Ed. Sonatine - janvier 2023
Prix : 25.00 ¤
9782355849909

Roman noir, roman d'atmosphère et d'introspection, ce nouveau roman de R. J. Ellory se situe dans la lignée de Seul le silence (paru chez Sonatine en 2008). L'enquête policière à proprement parler ne démarre qu'à la moitié du livre. La tension sensible tout au long du roman vous happe dès les premières pages. Jack Devereaux, inspecteur en incendies, boulot à cheval entre pompier, assureur et inspecteur de police, reçoit un appel de l'autre bout du Canada (l'action se passe au pays du caribou) qui va bouleverser son quotidien. Son passé ressurgit soudainement, passé qu'il a fui et enseveli sous des couches de silence bien hermétiques. Personne autour de lui ne connaît son histoire et l'on s'étonne d'apprendre qu'il a un frère. Et que Jack doit partir pour l'aider car Calvis est en mauvaise posture, en garde à vue pour avoir tenté d'assassiner un homme désormais entre la vie et la mort. Jack n'a plus le choix. Il rentre à Jasperville après 25 ans à tenter de survivre ailleurs sans rien construire pour autant. Le récit alterne les chapitres où l'on glisse dans les pensées de Jack, la quarantaine bien tassée, personnage tourmenté par ce passé qu'il a cherché à fuir et qui le rattrape soudainement et les chapitres qui narrent l'installation des Devereaux à Jasperville, ville fondée en 1956 grâce à l'ouverture des mines de fer de la Canada Iron. La famille Devereaux compte le grand-père William, les parents Henri et Elizabeth, Juliette, la grande soeur de Jacques et Calvis. La vie est rude dans cette région au bout du monde. L'hiver dure 8 mois, les températures descendent jusqu'à moins 30°C, le soleil rare. Canada Iron nourrit les habitants de cette contrée qui buttent sur les monts Torngat, "lieux des esprits mauvais" en inuktitut. Car des ombres rodent autour de la ville que certains disent maudite. On peut devenir fou. Etre victime du Wendigo, créature du folklore algonquin qui guette ses proies pour les déchiqueter et se nourrir de leur chair, tapie dans l'ombre. Un jour le corps d'une fillette est retrouvé déchiré, comme par un animal sauvage. Ce ne peut être que ça, une bête féroce ou une créature de légende. Et ce sont ces légendes que le grand-père de Jack a fait rentrer dans le crâne de ses petits enfants. Calvis est-il devenu fou?

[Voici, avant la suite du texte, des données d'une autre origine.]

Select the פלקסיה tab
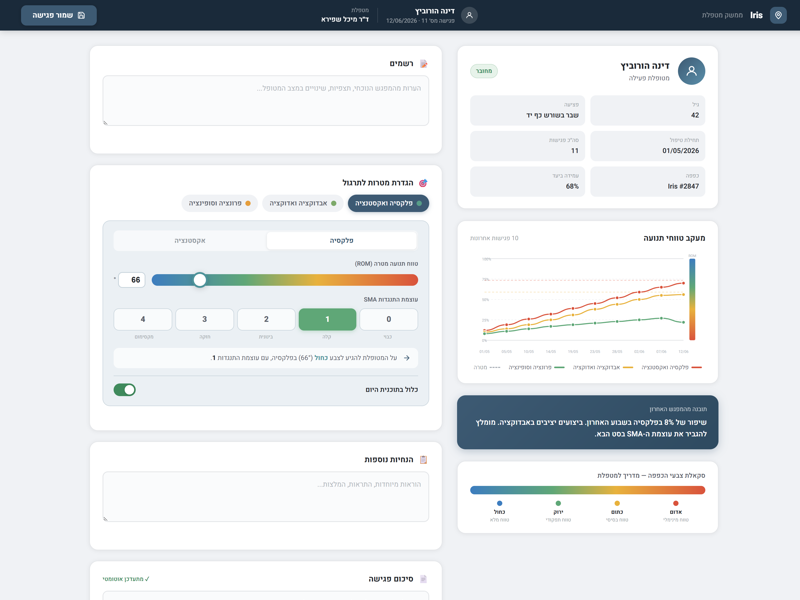The height and width of the screenshot is (600, 800). pos(341,241)
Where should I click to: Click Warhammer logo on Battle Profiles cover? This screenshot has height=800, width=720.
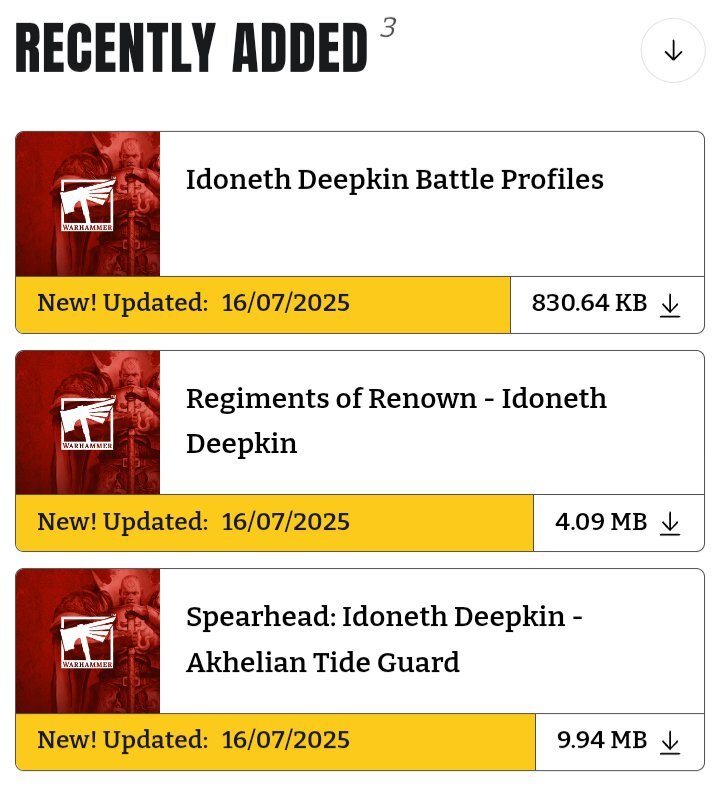click(x=88, y=205)
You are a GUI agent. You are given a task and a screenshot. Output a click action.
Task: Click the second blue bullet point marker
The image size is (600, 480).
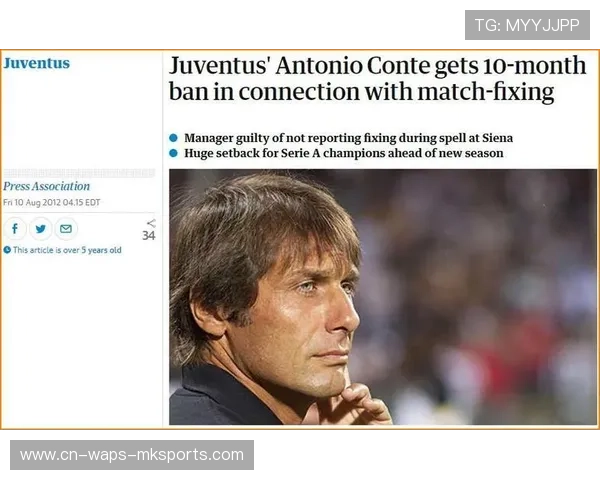point(173,153)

C'est Jack qui va mener l'enquête en constatant que la police locale ne peut pas grand-chose, faute de moyens et de poste durable. Qui veut rester dans "le trou du cul du monde, mais gelé jusqu'à l'os"? Il reprend les notes de Calvis et va s'avancer entre cauchemars et ténèbres, luttant contre son sentiment de culpabilité d'avoir laissé son petit frère et celle qu'il aimait, d'avoir trahi sa promesse de revenir les chercher, contre son angoisse de se replonger dans le drame familial.

C'est captivant, angoissant, très documenté et réaliste. La psychologie des personnages est très fouillée, les dialogues toujours ciselés et redoutablement efficace pour camper l'ambiance et l'état d'esprit des personnages. La réflexion sociétale est vraiment intéressante.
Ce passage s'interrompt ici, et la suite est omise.